In an amalgam, mercury and silver are in the ratio of 3 : 7. In the second amalgam, the ratio of same elements is 1 : 9. If equal quantities of these two amalgam are mixed to form a new amalgam, then what will be the ratio of both of these elements in the new amalgam?
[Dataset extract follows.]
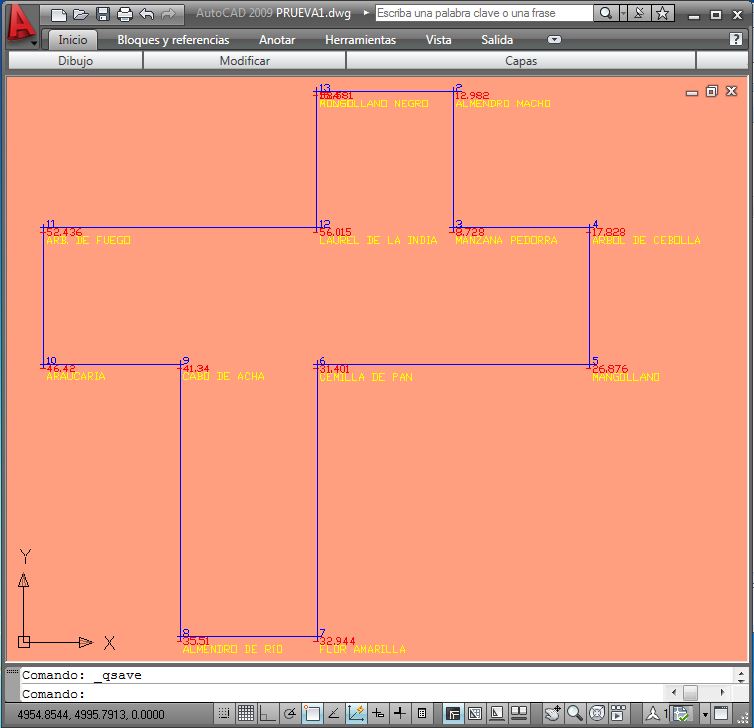The width and height of the screenshot is (754, 728).
Task: Click the Zoom magnifier in status bar
Action: point(575,714)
To solve the problem, we will follow these steps: ### Step 1: Understand the ratios in the two amalgams. - In the first amalgam, the ratio of mercury to silver is 3:7. - In the second amalgam, the ratio of mercury to silver is 1:9. ### Step 2: Define the total parts in each amalgam. - For the first amalgam, the total parts = 3 (mercury) + 7 (silver) = 10 parts. - For the second amalgam, the total parts = 1 (mercury) + 9 (silver) = 10 parts. ### Step 3: Assume equal quantities of each amalgam. Let’s assume we take an equal quantity of each amalgam, denoted as \( x \). ### Step 4: Calculate the quantity of mercury and silver in the first amalgam. - Quantity of mercury in the first amalgam = \( \frac{3}{10}x \) - Quantity of silver in the first amalgam = \( \frac{7}{10}x \) ### Step 5: Calculate the quantity of mercury and silver in the second amalgam. - Quantity of mercury in the second amalgam = \( \frac{1}{10}x \) - Quantity of silver in the second amalgam = \( \frac{9}{10}x \) ### Step 6: Combine the quantities of mercury and silver from both amalgams. - Total quantity of mercury in the new amalgam = \( \frac{3}{10}x + \frac{1}{10}x = \frac{4}{10}x = \frac{2}{5}x \) - Total quantity of silver in the new amalgam = \( \frac{7}{10}x + \frac{9}{10}x = \frac{16}{10}x = \frac{8}{5}x \) ### Step 7: Find the ratio of mercury to silver in the new amalgam. - The ratio of mercury to silver = \( \frac{\frac{2}{5}x}{\frac{8}{5}x} \) - This simplifies to \( \frac{2}{8} = \frac{1}{4} \) ### Conclusion: The ratio of mercury to silver in the new amalgam is \( 1:4 \). ---